Vietnam alone has sixteen distinct chicken breeds that account for three
out of every four chickens raised in the country. As industrial broilers and layers proliferate
around the world, these village birds are quietly disappearing…as they vanish,
diverse and useful traits cultivated by local breeders over thousands of
chicken generations will be lost.”
p. 255: “Growing birds in enclosed and isolated facilities that
strictly limit their contact with anything on the outside, such as ducks, pigs,
and humans, reduces the risk of deadly species-to-species transmission. That fact encourages governments to back
large and centralized poultry operations in the name of public health…some
researchers suspect that the fast-growing industrial-poultry business has also
played a role in the crisis, since the virus spread at the same time that the
industry began to expand.”
There were many reasons for a would-be chicken breeder of
functional and well-adjusted homestead fowl to be discouraged about the
prospects for “success” at this endeavor.

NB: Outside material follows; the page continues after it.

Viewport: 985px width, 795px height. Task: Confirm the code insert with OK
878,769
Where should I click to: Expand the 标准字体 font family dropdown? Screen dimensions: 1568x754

The economic tide is not in our favor at the moment. But tides shift, and it was evident that on
the margins, particularly in the developing world, there are creative and
intelligent professionals and individuals who see the value in keeping
diversity alive and well for chickens and for the people they are partnered
with around the world. I felt meaningful
connection with these tidbits from the edges of the main stories, especially
the edges of the dominant modern story of maximum poultry product for minimum
grain, which is at once the most alarming and the most tediously boring part of
the whole history of the chicken. I wish
everyone who eats chicken products would take time to read this book. Were that magically possible I am not naïve
enough to think our problem would be solved, but the upshot of all those opened
eyes would be a greatly broadened opportunity at the healthy end of the chicken
farming spectrum and a change in the tone of the conversation (largely silent
at the moment) regarding our dependence on this fascinating organism.